In Gorham’s description of Luciola cerea , he noted the specimens he examined were all males (5–6 millimetres). He also listed six locations (see type localities) where the specimens were collected, which he referred to as “ (Sum. Exp.) ” for Sumatra Expedition. In the RMNH collection, we noticed four specimens with the species name marked on a label written in Gorham’s handwriting as “ cerea ” or “ Luciola cerea, Gorh. n. sp. ” or “ Luciola cerea ”. However, one specimen with the accession number RMNH. INS 968352 has “ Rawas ” as a locality label, which was not mentioned in the original description, but in Gorham (1887, in Ritsema). Therefore, we believe that it should not be considered part of type series. In addition to the four specimens, we also noted seven others in the collection (not pictured here): six from “ Koetoer ” and one from “ Kloempang ”. These specimens do not bear Gorham’s handwritten labels, but the locality labels are identical to the syntypes, i. e., from “ Sum. Exped ”. Because we believe that these were part of Gorham’s revision in 1887, they are not considered syntypes.

Ballantyne et al. (2019) listed the following species having pale yellow dorsum (including pale pronotum) and black elytral apices: Curtos atripennis Pic, 1934 , C. cerea , C. costipennis , Curtos flaviceps Pic, 1927 . Of these only C. cerea and Curtos rouyeri Pic, 1927 are from Indonesia. Of the other Luciola species recommended for transfer to Curtos the following all have the same basic dorsal colour pattern of pale-yellow dorsum with black elytral apices: (i) Luciola complanata Gorham, 1895 ; (ii) Luciola delauneyi Bourgeois, 1890 ; (iii) Luciola deplanata Pic, 1929 ; (iv) Luciola extricans Walker, 1858 ; (v) Luciola multicostulata Pic, 1927 and (vi) Luciola nigripes Gorham, 1903 . Most were described with some proportion (¼, ⅓, ½) of the elytral apex black.

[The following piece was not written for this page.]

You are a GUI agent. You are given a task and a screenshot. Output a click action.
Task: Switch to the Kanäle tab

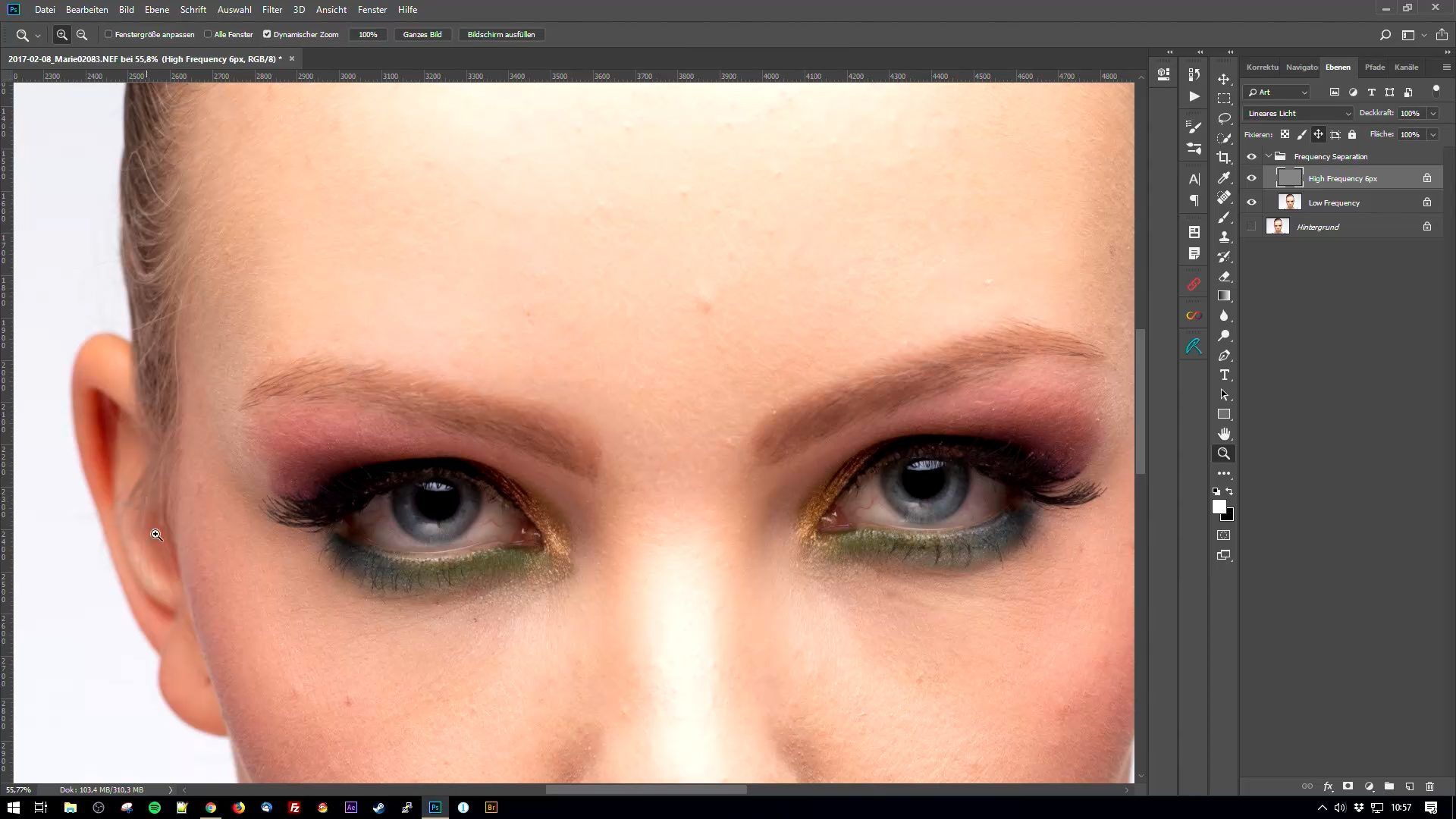(1405, 67)
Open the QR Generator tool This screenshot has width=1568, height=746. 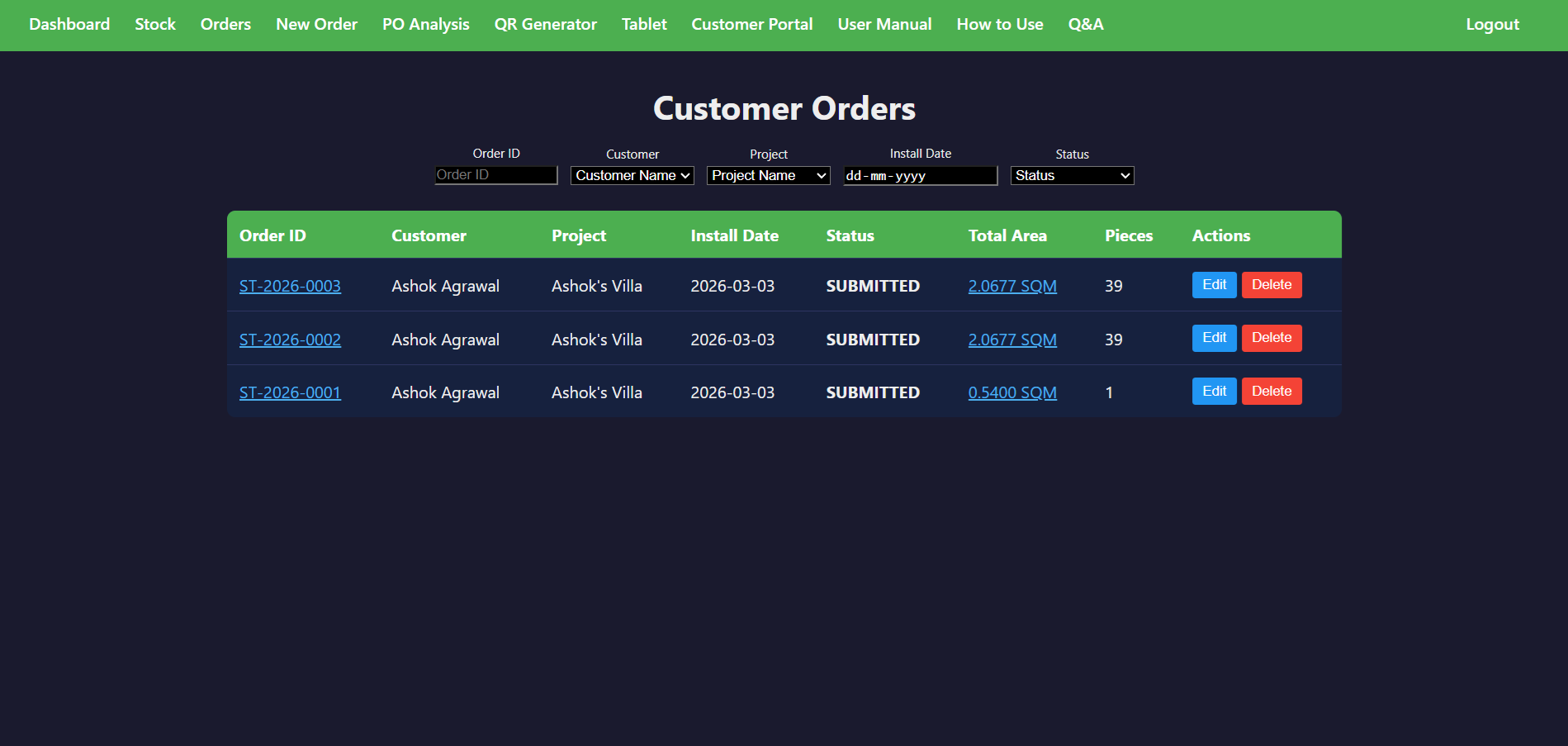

A specimen with the accession number RMNH. INS 968352 has no abdomen for confirmation. Specimen with the accession number RMNH. INS 968361 (“ Alahan pandjang ”) is not consistent with the other two syntypes in being more slender and elongated (L / W 3.3) and there are no dark markings on the elytra.

Other remarks.

Little detailed work has been done thus far on species of Curtos and examination of these Leiden types allowed WFAJ not only to dissect them but to expose various new features of their morphology especially in the male genitalia. Clearly, comparisons with other species are not presently possible, and it is very probable that many of these species are synonyms. The hooked posterior lobes attributed here to the sheath tergite have not been seen elsewhere in the Luciolinae . Species of Sclerotia Ballantyne have irregularly shaped sclerites in a band of muscle which surrounds the aedeagal sheath in life. Both may have the same function, that of extra surface area for muscle attachment, but their origins appear to be different.